Mataram (ANTARA) - Pembalakan liar di Pulau Sumbawa, khususnya di wilayah Sumbawa, Bima, dan Dompu, telah mencapai titik yang mengkhawatirkan.
Kerusakan hutan yang terus berlangsung tidak lagi dapat dipandang sebagai peristiwa insidental, melainkan sebagai persoalan struktural yang berkelindan dengan tekanan ekonomi, lemahnya pengawasan, serta tata kelola kehutanan yang belum efektif.
Penyusutan tutupan hutan di kawasan perbukitan Pulau Sumbawa berdampak langsung pada meningkatnya risiko bencana hidrometeorologi. Lereng yang kehilangan vegetasi tidak mampu menahan air hujan, memicu erosi, longsor, dan banjir bandang.
Dampak ini bukan sekadar persoalan lingkungan, tetapi telah menyentuh aspek keselamatan warga, keberlanjutan pertanian, serta stabilitas infrastruktur daerah.
Surat resmi Bupati Bima kepada Gubernur NTB yang menyoroti kondisi hutan yang kian gundul menjadi penanda penting bahwa kerusakan telah melampaui ambang toleransi daerah.
Desakan tersebut mencerminkan kegelisahan pemerintah kabupaten yang berada di garis depan dampak ekologis, sementara kewenangan pengelolaan hutan berada di tingkat provinsi.
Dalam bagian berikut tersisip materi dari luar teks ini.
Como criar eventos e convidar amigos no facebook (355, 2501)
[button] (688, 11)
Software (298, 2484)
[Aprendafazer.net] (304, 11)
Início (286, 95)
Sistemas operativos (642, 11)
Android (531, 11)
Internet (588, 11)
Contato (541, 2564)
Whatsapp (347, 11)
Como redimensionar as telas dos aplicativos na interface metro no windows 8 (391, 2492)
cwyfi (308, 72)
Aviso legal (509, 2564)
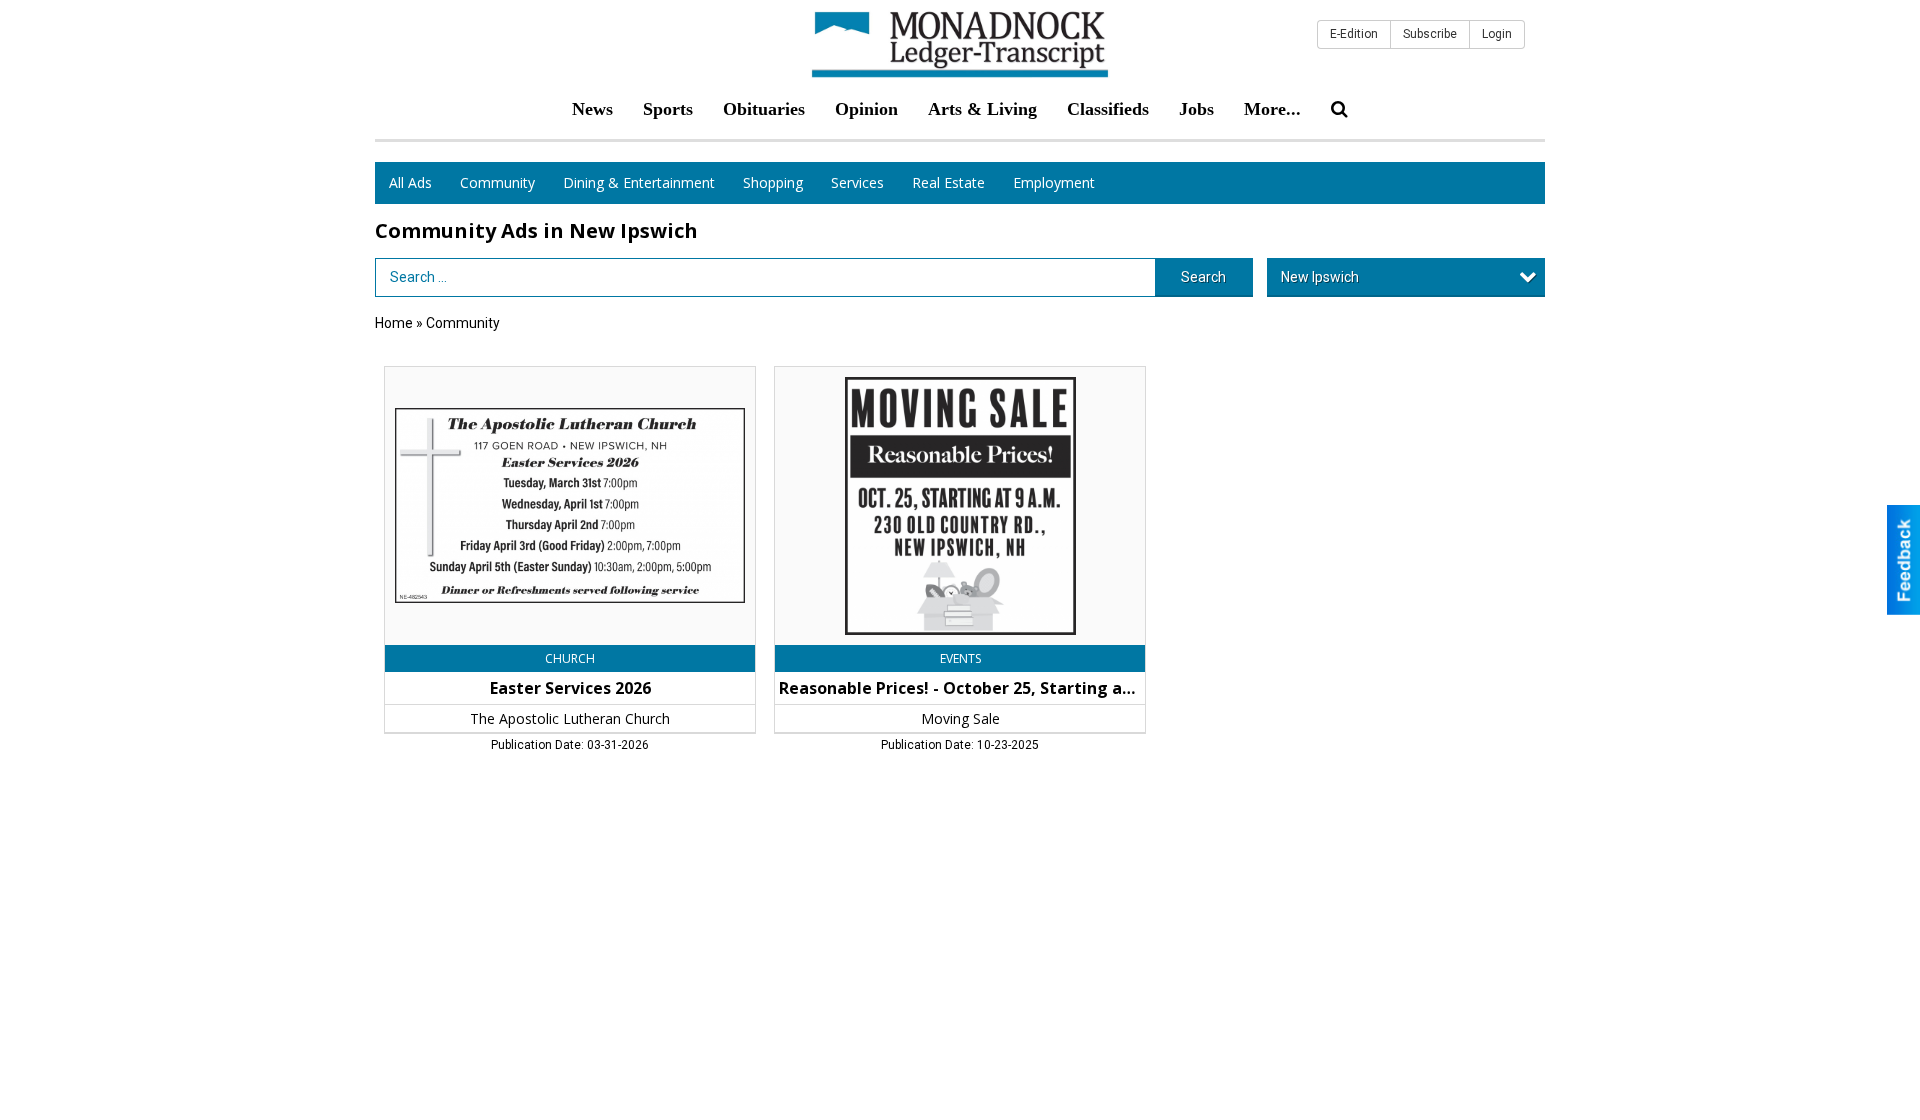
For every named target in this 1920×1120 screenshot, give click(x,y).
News (592, 109)
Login (1497, 34)
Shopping (773, 182)
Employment (1054, 182)
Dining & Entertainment (639, 182)
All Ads (410, 182)
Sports (668, 109)
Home (394, 323)
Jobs (1196, 109)
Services (857, 182)
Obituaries (764, 109)
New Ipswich (1320, 277)
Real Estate (948, 182)
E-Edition (1354, 34)
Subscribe (1430, 34)
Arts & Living (982, 109)
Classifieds (1108, 109)
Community (497, 182)
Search (1203, 277)
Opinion (866, 109)
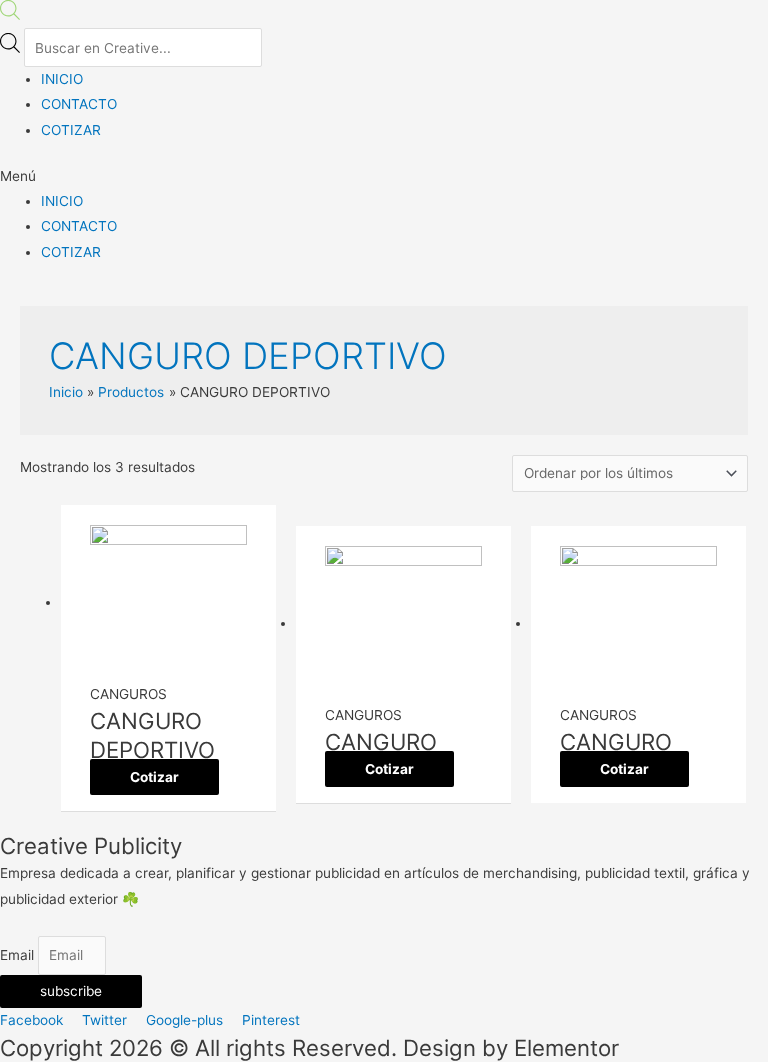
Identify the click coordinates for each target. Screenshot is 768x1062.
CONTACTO (79, 104)
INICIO (62, 79)
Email (19, 955)
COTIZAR (71, 130)
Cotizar (154, 777)
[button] (384, 176)
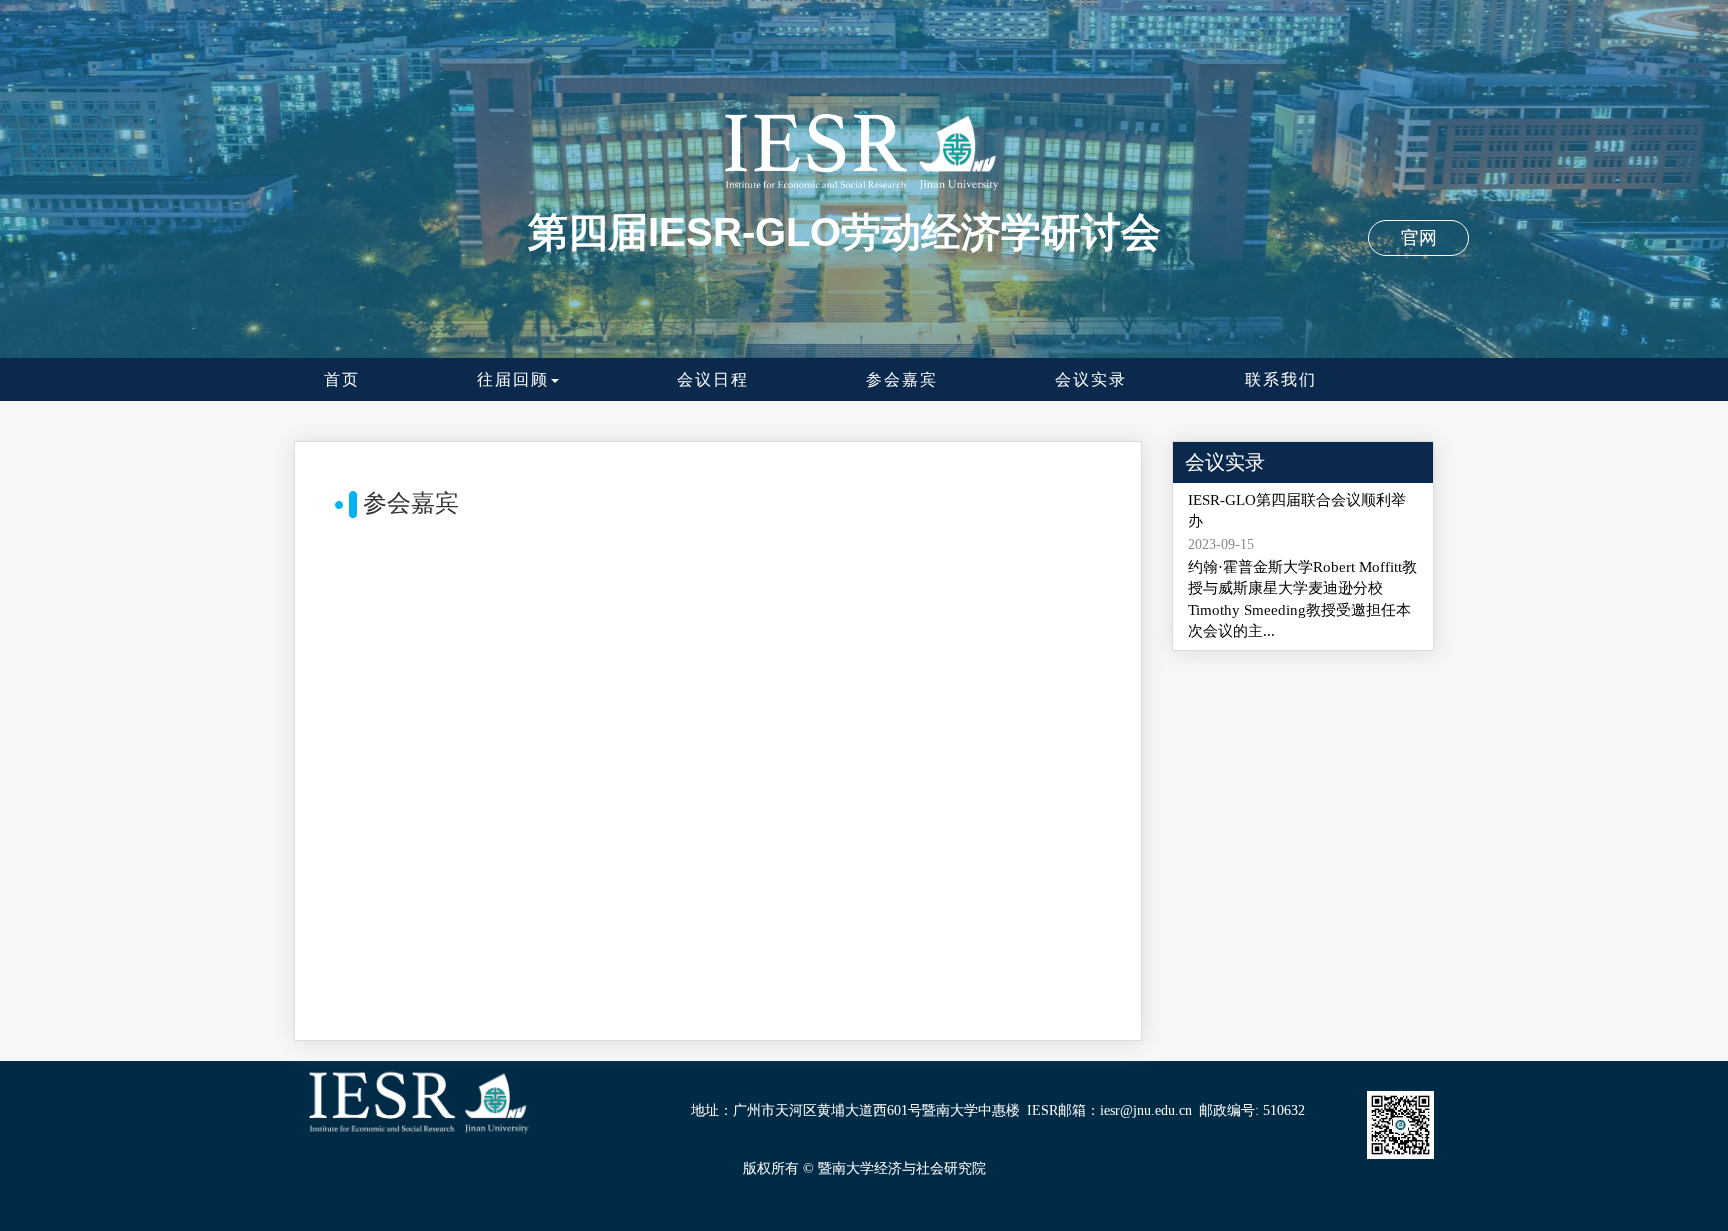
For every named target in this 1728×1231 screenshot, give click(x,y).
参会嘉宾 (902, 379)
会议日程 (713, 379)
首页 (342, 379)
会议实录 (1091, 379)
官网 (1419, 238)
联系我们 (1281, 379)
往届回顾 (513, 379)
Ketimpangan antara kewenangan dan beban risiko inilah yang memperlemah respons kolektif terhadap pembalakan liar.
Fakta penindakan menunjukkan bahwa aktivitas ilegal berlangsung secara sistematis.
Pengamanan ratusan balok kayu dan temuan rekaman video penebangan di kawasan hutan menegaskan bahwa praktik ini memanfaatkan celah pengawasan dan keterbatasan sumber daya aparat kehutanan.
Ketika hutan kehilangan penjaga yang efektif, kepentingan jangka pendek dengan mudah mengalahkan kepentingan ekologis jangka panjang.
Dorongan ekonomi menjadi faktor utama yang tidak bisa diabaikan. Ekspansi lahan jagung, perambahan untuk pertanian, serta tingginya nilai jual kayu menjadikan hutan sebagai sasaran empuk.
Di wilayah dengan pilihan mata pencaharian terbatas, larangan semata sering kali tidak cukup kuat menahan tekanan kebutuhan hidup. Dalam situasi seperti ini, pembiaran yang berlangsung lama hanya akan mempercepat degradasi lingkungan.
Data menunjukkan luas lahan kritis di NTB memang mengalami penurunan, namun belum sebanding dengan laju bencana yang terjadi di Pulau Sumbawa.
Banjir dan longsor yang melanda Bima dan Dompu pada musim hujan 2024 hingga 2025 menjadi bukti bahwa pemulihan ekosistem belum mampu mengimbangi kerusakan.
Biaya pemulihan pascabencana yang ditanggung negara jauh lebih besar dibandingkan investasi untuk menjaga hutan tetap utuh.
Upaya daerah seperti pembentukan satuan tugas hutan, penindakan pengangkutan kayu ilegal, dan program reboisasi berbasis tanaman produktif patut diapresiasi.
Namun langkah-langkah ini masih bersifat parsial dan sangat bergantung pada keberanian kepala daerah masing-masing. Tanpa orkestrasi yang kuat di tingkat provinsi, inisiatif tersebut berisiko terputus dan kehilangan kesinambungan.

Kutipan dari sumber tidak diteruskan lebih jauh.